WHAT IS EXPECTED
If a line holds the word "button", copy it from the entries.

RECORDED INFORMATION
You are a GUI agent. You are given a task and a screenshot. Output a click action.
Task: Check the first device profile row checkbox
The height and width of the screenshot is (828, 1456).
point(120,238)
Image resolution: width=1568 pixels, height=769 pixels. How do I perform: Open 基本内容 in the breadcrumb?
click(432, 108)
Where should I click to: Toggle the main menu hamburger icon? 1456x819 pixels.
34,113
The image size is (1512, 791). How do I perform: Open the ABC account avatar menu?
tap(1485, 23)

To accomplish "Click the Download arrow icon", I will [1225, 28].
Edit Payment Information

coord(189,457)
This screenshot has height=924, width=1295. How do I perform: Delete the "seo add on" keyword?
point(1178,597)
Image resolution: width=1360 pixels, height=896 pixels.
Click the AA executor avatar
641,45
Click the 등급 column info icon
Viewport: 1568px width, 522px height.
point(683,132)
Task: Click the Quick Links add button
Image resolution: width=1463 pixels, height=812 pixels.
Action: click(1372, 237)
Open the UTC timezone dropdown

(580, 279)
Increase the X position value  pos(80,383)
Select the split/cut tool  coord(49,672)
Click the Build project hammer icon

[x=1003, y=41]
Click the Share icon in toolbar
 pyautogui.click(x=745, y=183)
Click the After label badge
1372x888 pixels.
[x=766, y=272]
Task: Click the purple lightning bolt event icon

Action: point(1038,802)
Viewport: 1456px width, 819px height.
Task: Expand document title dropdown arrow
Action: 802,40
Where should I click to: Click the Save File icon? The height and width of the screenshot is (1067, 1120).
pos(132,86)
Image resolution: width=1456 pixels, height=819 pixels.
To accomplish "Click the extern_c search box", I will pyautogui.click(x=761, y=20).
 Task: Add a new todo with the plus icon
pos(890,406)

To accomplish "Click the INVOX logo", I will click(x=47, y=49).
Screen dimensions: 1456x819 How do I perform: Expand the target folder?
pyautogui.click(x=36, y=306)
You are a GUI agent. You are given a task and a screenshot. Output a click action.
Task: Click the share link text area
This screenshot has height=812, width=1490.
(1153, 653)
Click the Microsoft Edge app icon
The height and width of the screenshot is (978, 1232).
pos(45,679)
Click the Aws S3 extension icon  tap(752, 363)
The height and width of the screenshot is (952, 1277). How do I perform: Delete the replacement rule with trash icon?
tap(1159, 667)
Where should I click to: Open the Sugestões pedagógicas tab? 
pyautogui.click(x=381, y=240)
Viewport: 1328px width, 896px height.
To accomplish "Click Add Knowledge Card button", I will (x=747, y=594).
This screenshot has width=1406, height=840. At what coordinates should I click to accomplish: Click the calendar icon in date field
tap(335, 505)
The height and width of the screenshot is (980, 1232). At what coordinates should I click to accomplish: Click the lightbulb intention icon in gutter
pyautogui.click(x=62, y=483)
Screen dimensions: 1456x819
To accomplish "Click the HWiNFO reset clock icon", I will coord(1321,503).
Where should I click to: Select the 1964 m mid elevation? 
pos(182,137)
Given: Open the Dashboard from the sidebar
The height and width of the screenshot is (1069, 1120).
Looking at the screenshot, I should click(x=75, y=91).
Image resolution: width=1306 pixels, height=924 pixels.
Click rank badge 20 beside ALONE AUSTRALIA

REPLY
Task: Click the Quick Links add button
To accomplish "Click Add Knowledge Card button", I will (x=747, y=594).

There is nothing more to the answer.